Before Gadhafi, the tribes traditionally had an important role in shaping the country's military and political landscape.

NPR's Jackie Northam reports on how tribal affiliations are playing out in the current conflict.

JACKIE NORTHAM: In the autumn of 1969, Colonel Moammar Gadhafi led a small band of military officers in the overthrow of then-King Idris. It was virtually a bloodless coup, and it did more than just upset the country's power structure.

Professor George Joffe, a North Africa specialist at Cambridge University in England, says it gave Gadhafi the opportunity to systematically break up Libya's tribal system.

Professor GEORGE JOFFE (North Africa Specialist, Cambridge University): When the colonel first came to power, the regime he created, an Arab nationalist regime, tried to get rid of tribal identity, tribal feelings and tribal structures. They put into place a series of local administrators who had no connection with the tribes, hoping thereby to reduce tribal authority.

NORTHAM: Joffe says Gadhafi used the classic tactic of divide and rule to split the tribes. Ronald Bruce St. John, the author of several books on Libya, says Gadhafi targeted tribes in the Cyrenaica region, in the eastern part of the country. St. John says he withheld resources and financial help to the area in an effort to diminish the region's power.

Mr. RONALD BRUCE ST. JOHN (Author): Under the monarchy, Cyrenaica and the tribes of Cyrenaica benefitted financially and politically and so forth to a greater degree than the tribes in other parts of Libya. And Gadhafi resented that because he came from Sirt, in the central part of Libya. So one of the reasons he set about to destroy the power of the tribes was to punish the tribes in Cyrenaica.

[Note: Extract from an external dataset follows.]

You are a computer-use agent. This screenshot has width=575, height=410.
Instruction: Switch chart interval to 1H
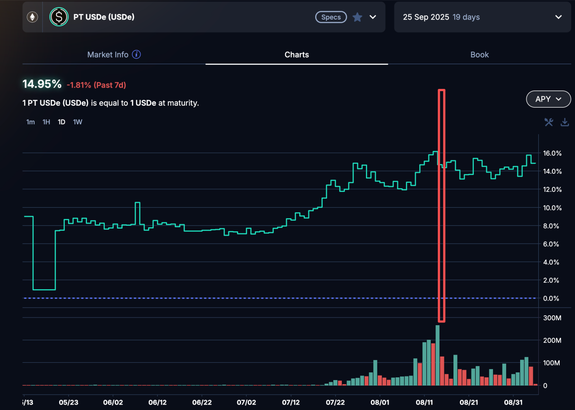click(x=46, y=122)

NORTHAM: Now the tribes in the east are striking back. It's where the current uprising started, and where Gadhafi faces his stiffest opposition. Conversely, Gadhafi still has some support in the central part of the country where he comes from, and from the three main tribes that form the core of his regime, says Cambridge's Joffe.

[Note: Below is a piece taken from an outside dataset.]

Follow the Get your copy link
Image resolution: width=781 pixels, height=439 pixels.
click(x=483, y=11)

Prof. JOFFE: As far as we can judge, and it's very difficult to know, his support base among the Gadhadfa and the Maghraha, the two key tribes, is still pretty good. Amongst the Warfalla, the third tribe in that particular group, it seems to be uncertain.

NORTHAM: Joffe says tribes in other regions remain neutral, waiting to see how things shake out. Analysts say the situation in Libya is fluid, and they warn against simply calling it a tribal conflict. Mary Jane Deeb, the head of the African and Middle East division at the Library of Congress, says it's important to neither overestimate nor underestimate tribal importance. She says over the past few decades, Libya has become highly urbanized. Deeb says that's helped dilute tribal affiliations.

Ms. MARY JANE DEEB (Director, African and Middle East Division, Library of Congress): But in the final analysis, the blood ties, the family ties are extremely important. So in times of crisis, as we see today, people tend to regroup along tribal, clan and family lines. And I believe this is happening.

NORTHAM: Deeb says given the nature of the country, tribes opposing Gadhafi are involved in the conflict primarily to help pull in their members.

Ms. DEEB: I think that the role of the tribe at this point is not so much to take over the country, as to mobilize people to overthrow the regime. So it's more an - a mobilizational, organizational unit, if you want, that is building up to move against Gadhafi.

NORTHAM: Deeb says when - if - Gadhafi is toppled, it's Libya's tribes that will likely sit down to negotiate and decide about a new leadership and a new direction for the country.

Jackie Northam, NPR News, Washington.